一方、建物内に隔離した喫煙スペースを設けているのは6%、居室内で喫煙可能としているのは5%でした。喫煙可能な施設であっても喫煙スペースを制限しており、分煙の措置がとられています。

※2023年8月時点

※参考:京都府下の高齢者介護施設のタバコに関する実態調査|日本禁煙学会

施設の種類別における比較

日本禁煙学会の「京都府下の高齢者介護施設のタバコに関する実態調査」を確認してみると、老健では60.7%、療養型では62.5%が敷地内禁煙としています。
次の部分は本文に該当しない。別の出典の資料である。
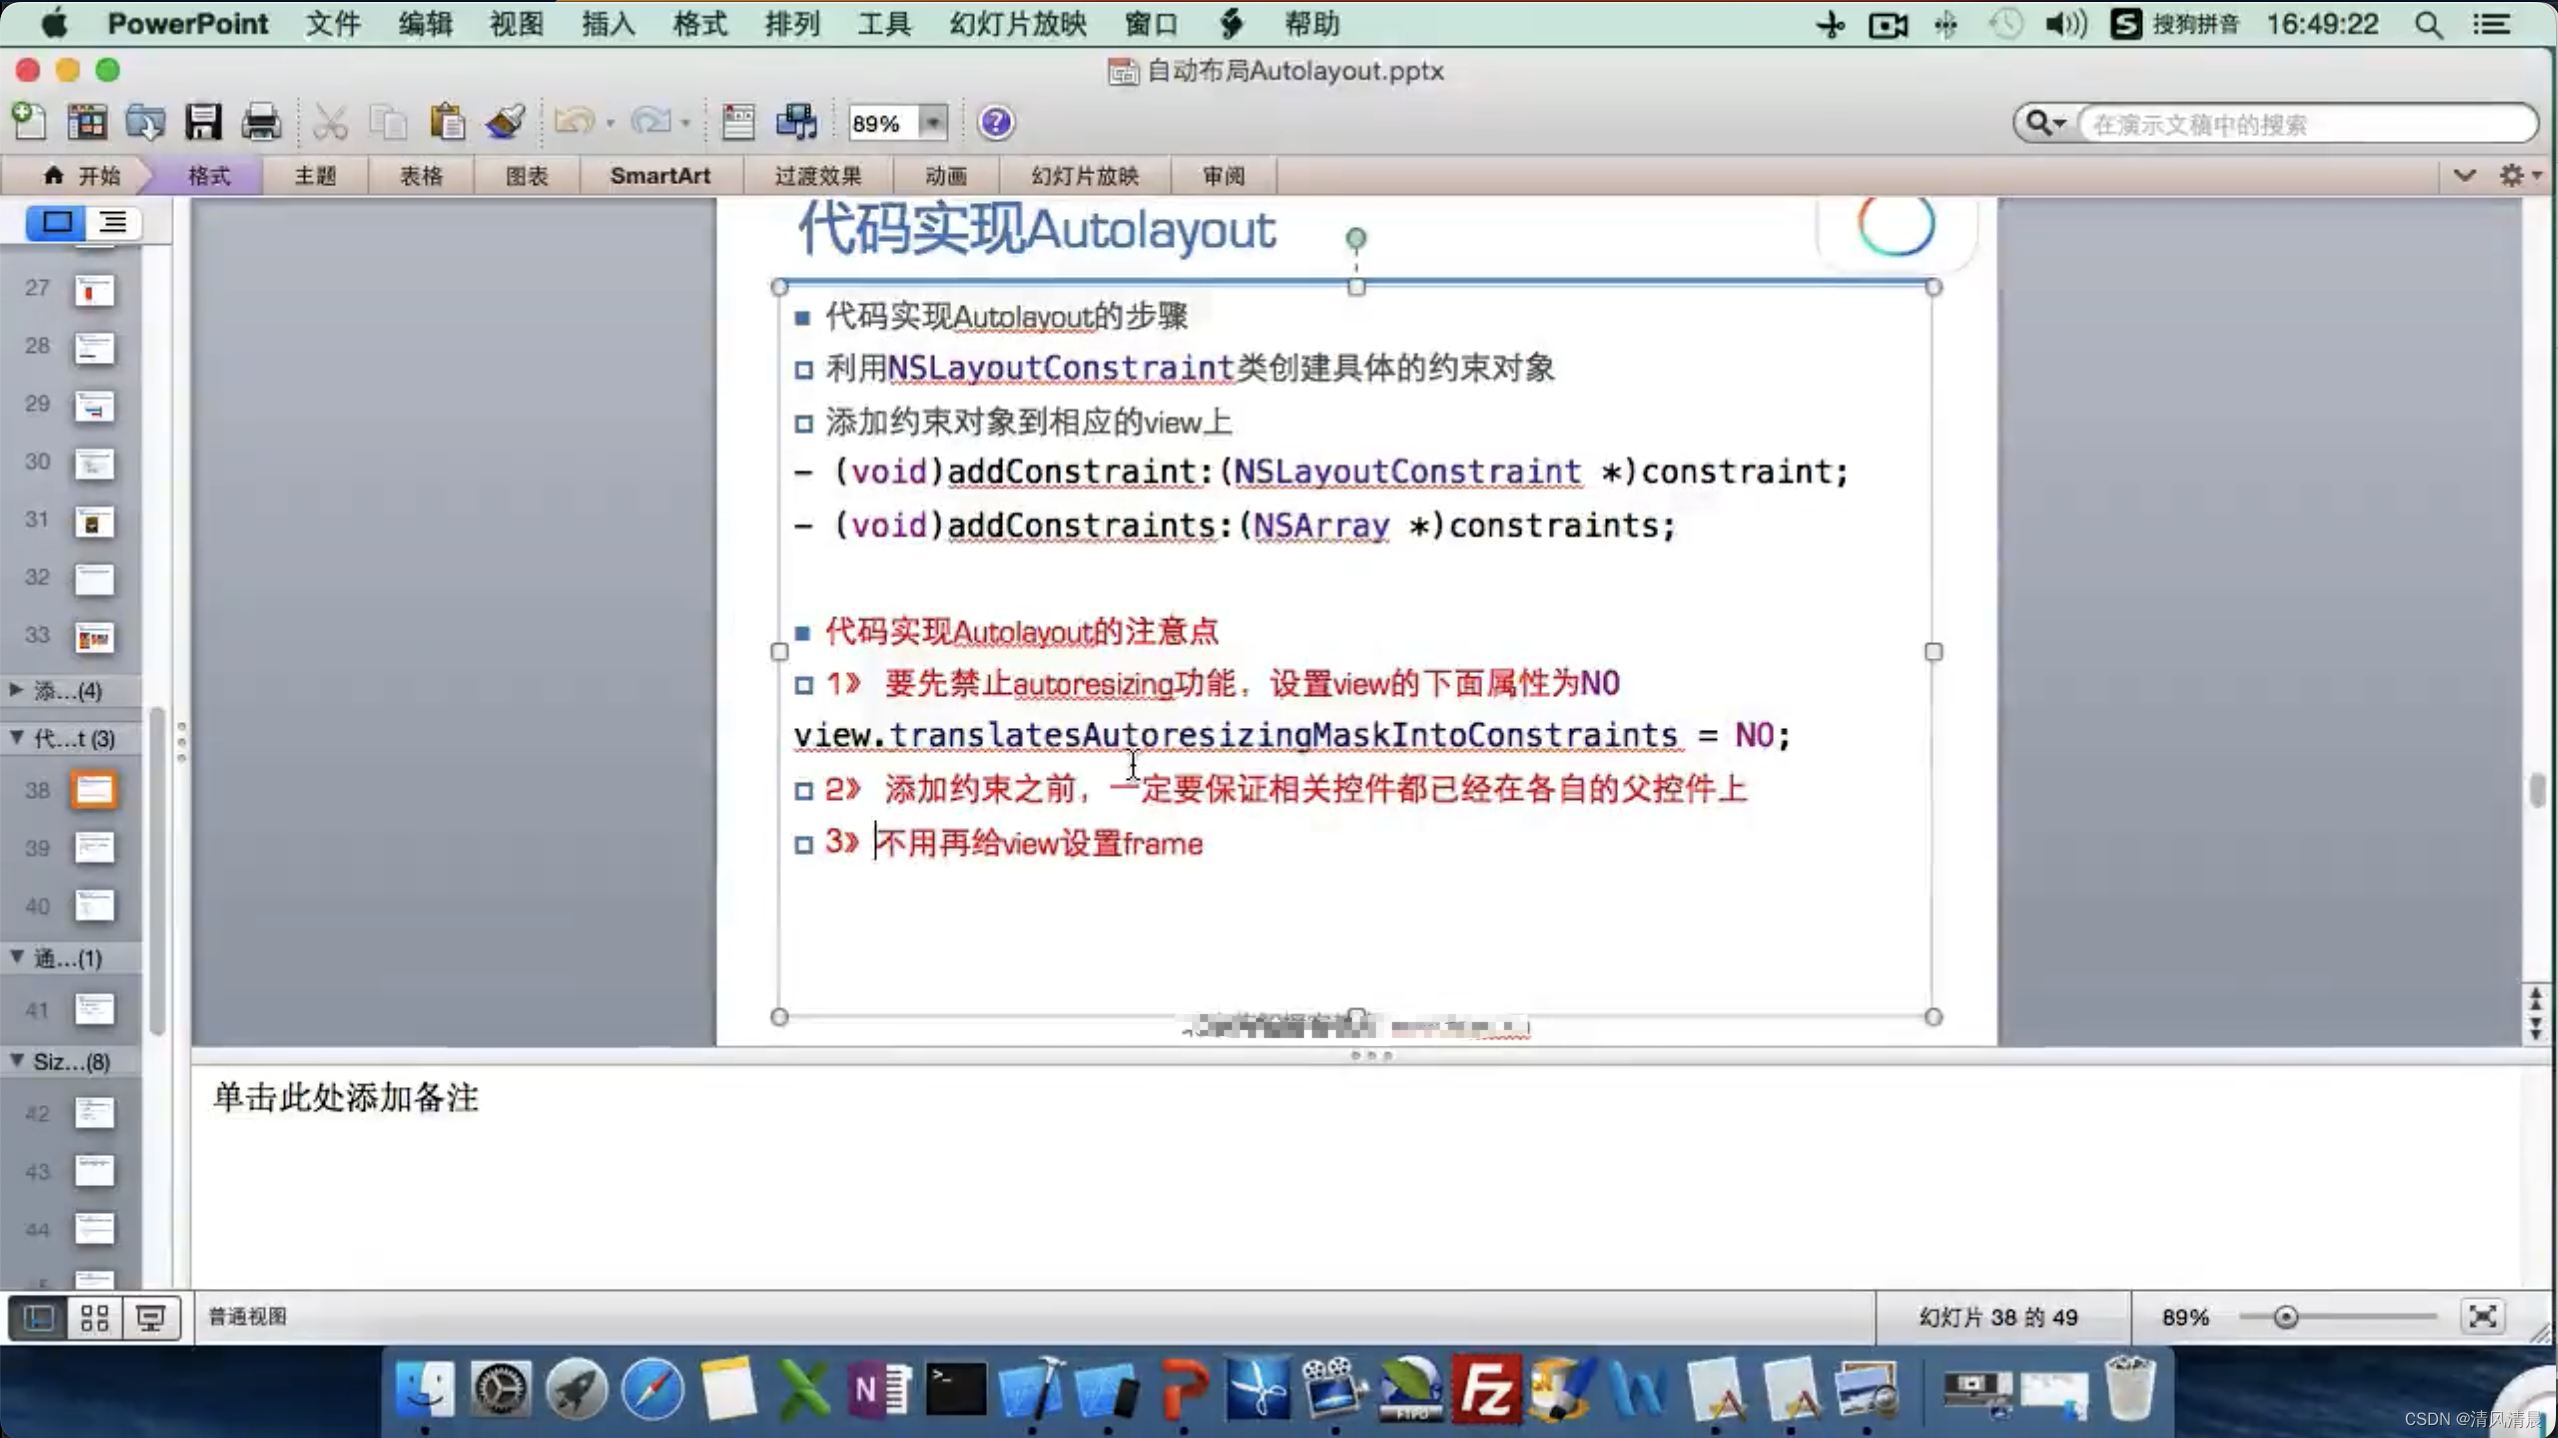The width and height of the screenshot is (2558, 1438).
Task: Expand slide group 添...(4) in panel
Action: click(x=16, y=690)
一方、建物内でも喫煙できるのは、ケアハウスは31.6%、有料老人ホームは30%、サ高住では22.9%でした。

医療的な側面の強い施設では禁煙の傾向にあり、生活の場となる施設では喫煙を認めている施設が比較的多いとわかります。なるべく喫煙可能な施設を探したい場合は、有料老人ホームやサ高住といった施設を選ぶとよいでしょう。

ただし、自宅のように自由に喫煙を楽しめるわけではないので、施設のルールに従い、定められた喫煙スペースを利用することが大切です。

※2023年8月時点

※参考:京都府下の高齢者介護施設のタバコに関する実態調査|日本禁煙学会

老人ホームで飲酒や喫煙は施設のルールを守ろう

老人ホームの中には、飲酒や喫煙を娯楽として楽しめる施設があります。

しかし、健康面や安全性への配慮から、場所や量を制限されているケースは少なくありません。特に喫煙は火災のリスクも伴うため、火器の管理を施設側に任せる必要があります。

施設は共同生活の場でもあるので、他の入居者に迷惑をかけないように、定められたルールを守った上で飲酒や喫煙を楽しんでください。